### The problem
With the pictures omitted, repeat exactly the lines below starting with the line that has "Task: Open the 法国甲组联赛 league header" and going on through the line that has "The width and height of the screenshot is (650, 765).".

[Collected data]
┌────────
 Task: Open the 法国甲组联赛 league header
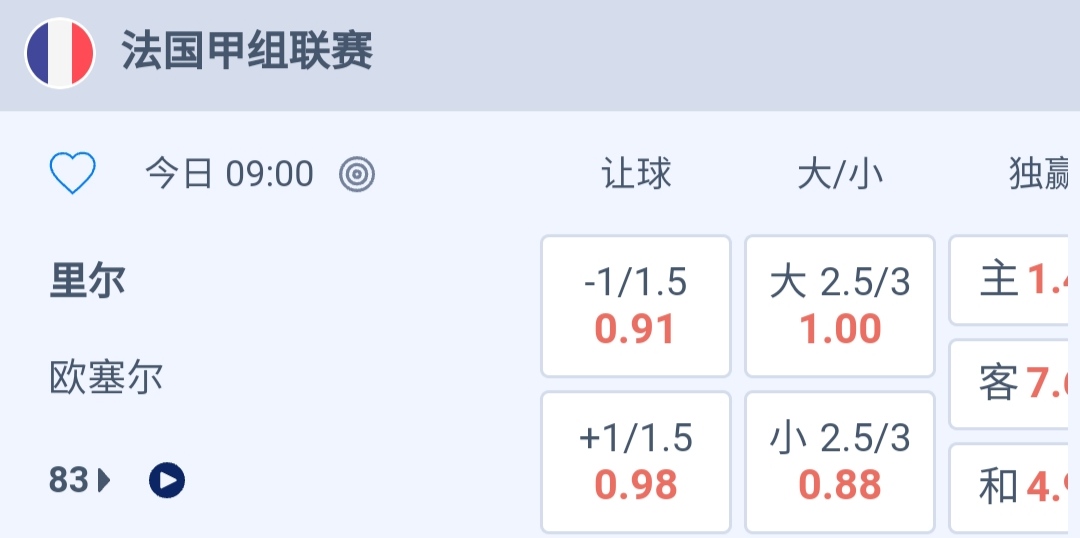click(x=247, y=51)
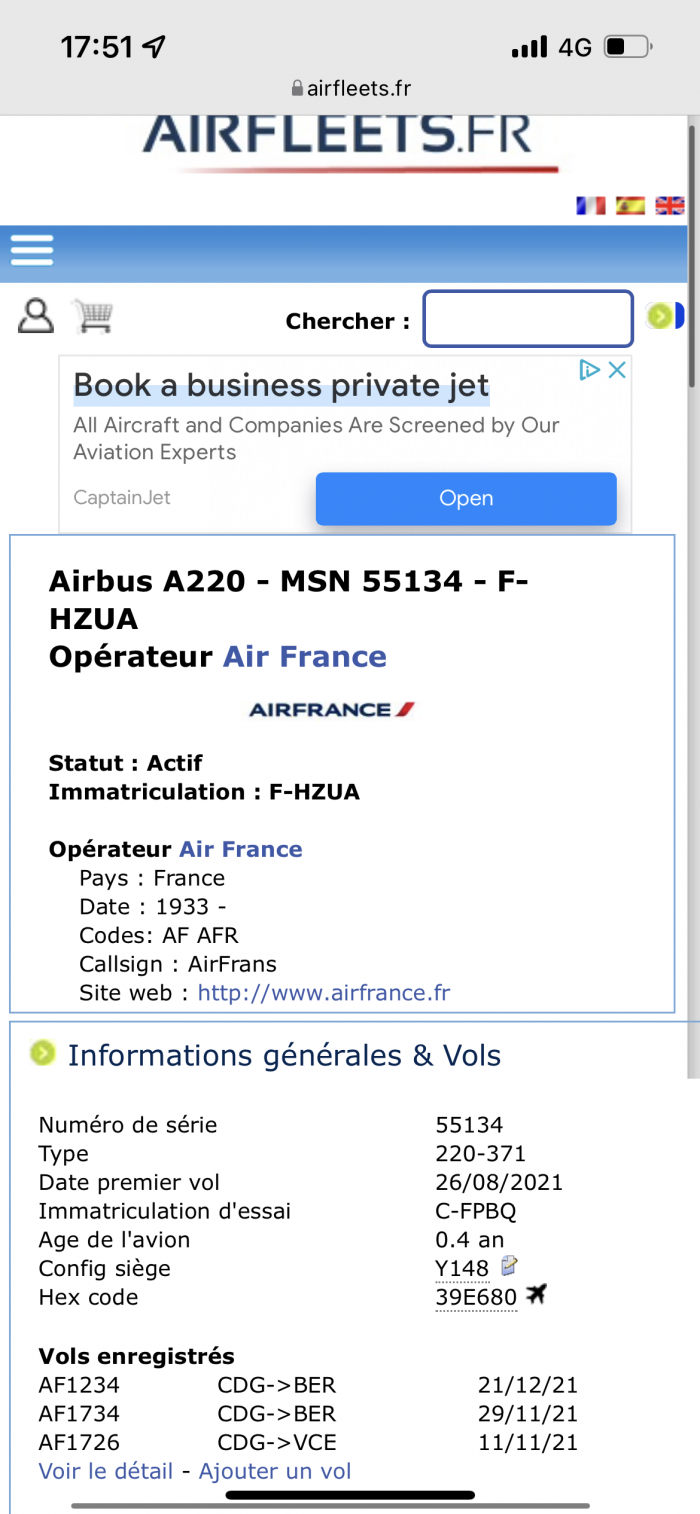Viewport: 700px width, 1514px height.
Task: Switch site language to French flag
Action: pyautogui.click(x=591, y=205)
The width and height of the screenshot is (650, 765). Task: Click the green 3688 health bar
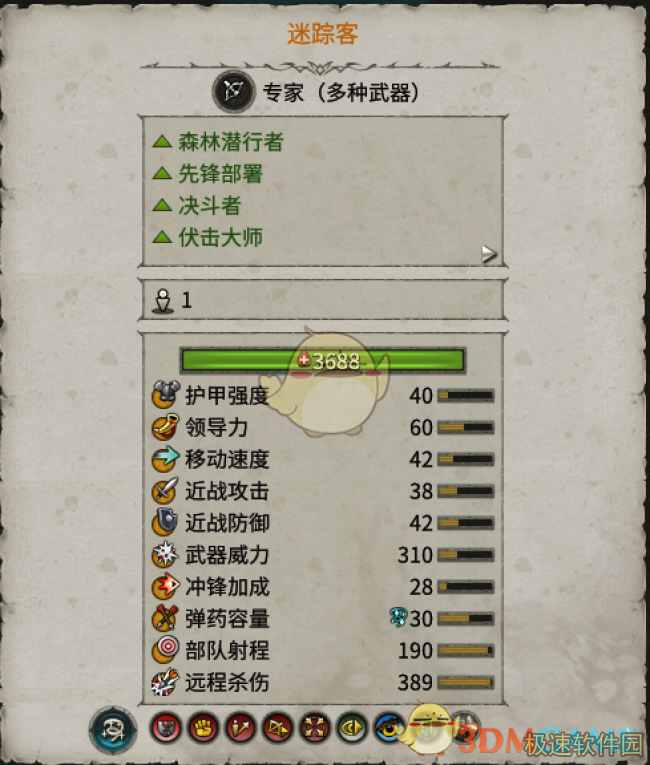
└────────
┌────────
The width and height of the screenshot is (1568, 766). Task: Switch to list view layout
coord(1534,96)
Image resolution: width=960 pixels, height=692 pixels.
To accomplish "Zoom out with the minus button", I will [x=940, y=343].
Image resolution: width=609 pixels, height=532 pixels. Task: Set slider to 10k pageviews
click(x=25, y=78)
└────────
┌────────
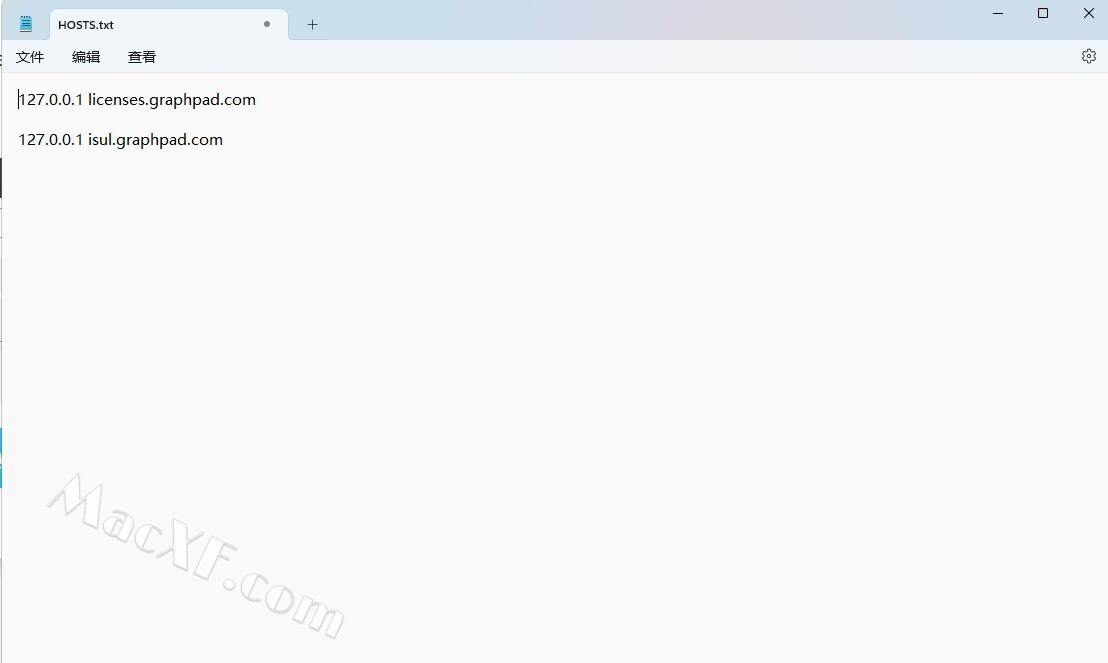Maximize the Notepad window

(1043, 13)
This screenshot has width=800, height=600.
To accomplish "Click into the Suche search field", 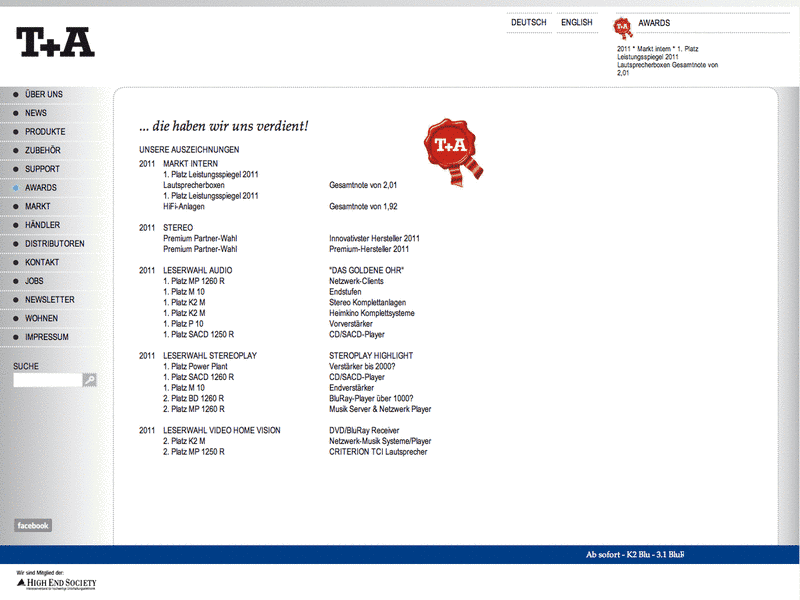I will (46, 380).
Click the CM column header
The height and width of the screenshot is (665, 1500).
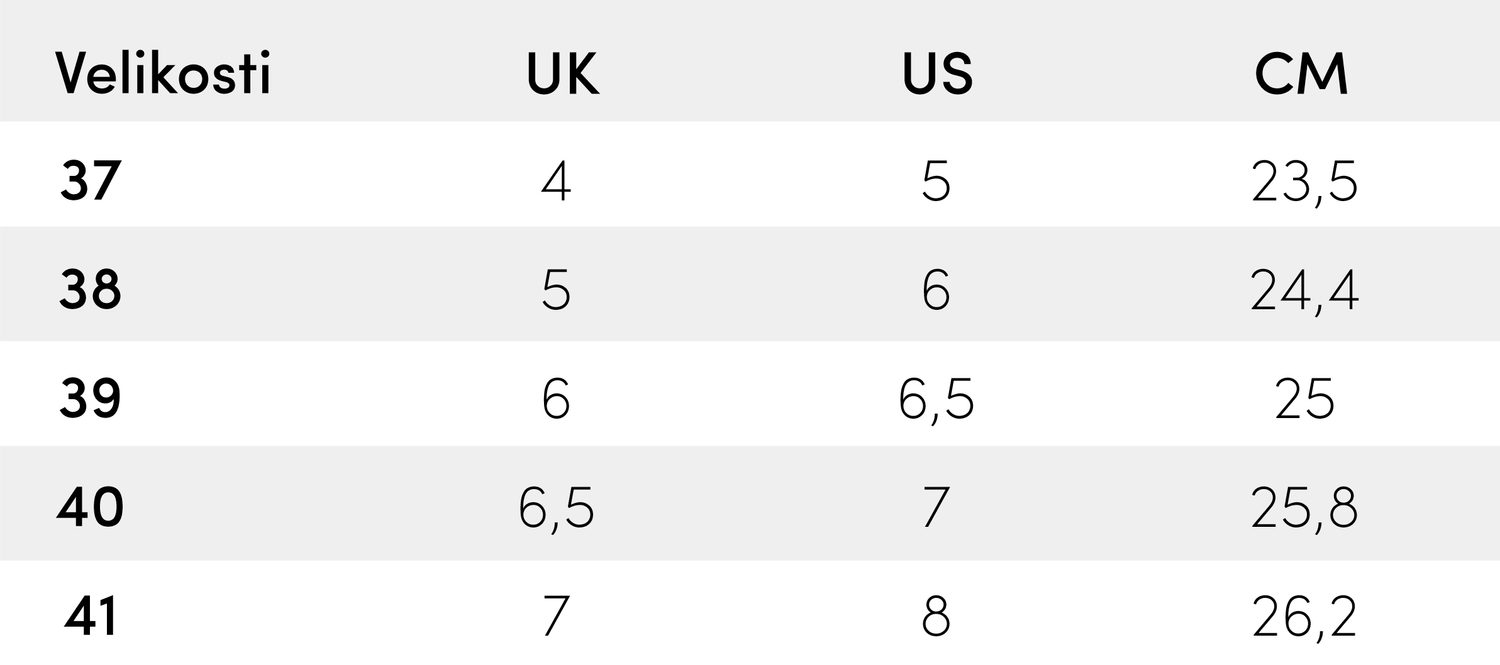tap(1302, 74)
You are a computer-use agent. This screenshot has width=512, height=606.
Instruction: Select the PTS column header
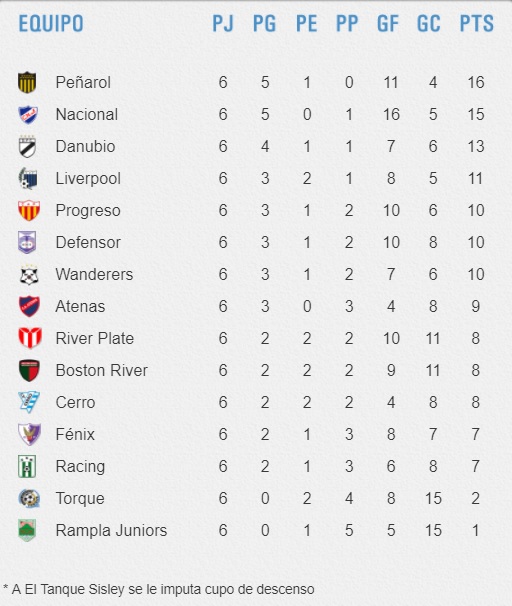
└────────
### Task response
 Task: Open the 法国甲组联赛 league header
click(x=247, y=51)
Viewport: 700px width, 1514px height.
Task: Switch site language to French flag
Action: pyautogui.click(x=591, y=205)
The width and height of the screenshot is (650, 765). Task: Click the green 3688 health bar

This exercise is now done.